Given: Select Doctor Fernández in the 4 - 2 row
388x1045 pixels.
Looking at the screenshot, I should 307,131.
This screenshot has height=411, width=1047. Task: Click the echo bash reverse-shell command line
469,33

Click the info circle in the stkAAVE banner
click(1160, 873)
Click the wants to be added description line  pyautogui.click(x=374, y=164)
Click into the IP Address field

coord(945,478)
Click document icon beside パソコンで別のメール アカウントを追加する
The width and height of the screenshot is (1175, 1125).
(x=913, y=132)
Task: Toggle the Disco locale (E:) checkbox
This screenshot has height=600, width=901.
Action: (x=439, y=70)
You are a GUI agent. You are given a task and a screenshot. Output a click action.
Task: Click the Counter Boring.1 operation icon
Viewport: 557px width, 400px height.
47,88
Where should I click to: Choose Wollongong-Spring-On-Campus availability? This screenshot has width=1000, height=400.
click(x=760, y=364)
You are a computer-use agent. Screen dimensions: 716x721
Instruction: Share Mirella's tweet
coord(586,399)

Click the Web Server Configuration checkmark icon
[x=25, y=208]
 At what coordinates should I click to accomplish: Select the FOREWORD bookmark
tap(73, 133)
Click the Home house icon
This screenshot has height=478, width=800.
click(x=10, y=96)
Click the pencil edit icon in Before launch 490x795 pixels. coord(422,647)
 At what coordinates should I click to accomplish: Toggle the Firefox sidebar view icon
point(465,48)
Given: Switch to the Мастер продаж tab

# Problem details
Retype the whole listing, matching it exactly.

# Answer section
Given: Select Doctor Fernández in the 4 - 2 row
388x1045 pixels.
Looking at the screenshot, I should 307,131.
This screenshot has height=411, width=1047. Task: Click the echo bash reverse-shell command line
469,33

Click the info circle in the stkAAVE banner
click(1160, 873)
Click the wants to be added description line  pyautogui.click(x=374, y=164)
Click into the IP Address field

coord(945,478)
Click document icon beside パソコンで別のメール アカウントを追加する
The width and height of the screenshot is (1175, 1125).
(x=913, y=132)
Task: Toggle the Disco locale (E:) checkbox
This screenshot has height=600, width=901.
Action: (x=439, y=70)
You are a GUI agent. You are given a task and a screenshot. Output a click action.
Task: Click the Counter Boring.1 operation icon
Viewport: 557px width, 400px height.
47,88
Where should I click to: Choose Wollongong-Spring-On-Campus availability? This screenshot has width=1000, height=400.
click(x=760, y=364)
You are a computer-use agent. Screen dimensions: 716x721
Instruction: Share Mirella's tweet
coord(586,399)

Click the Web Server Configuration checkmark icon
[x=25, y=208]
 At what coordinates should I click to accomplish: Select the FOREWORD bookmark
tap(73, 133)
Click the Home house icon
This screenshot has height=478, width=800.
click(x=10, y=96)
Click the pencil edit icon in Before launch 490x795 pixels. coord(422,647)
 At what coordinates should I click to accomplish: Toggle the Firefox sidebar view icon
point(465,48)
Given: Switch to the Мастер продаж tab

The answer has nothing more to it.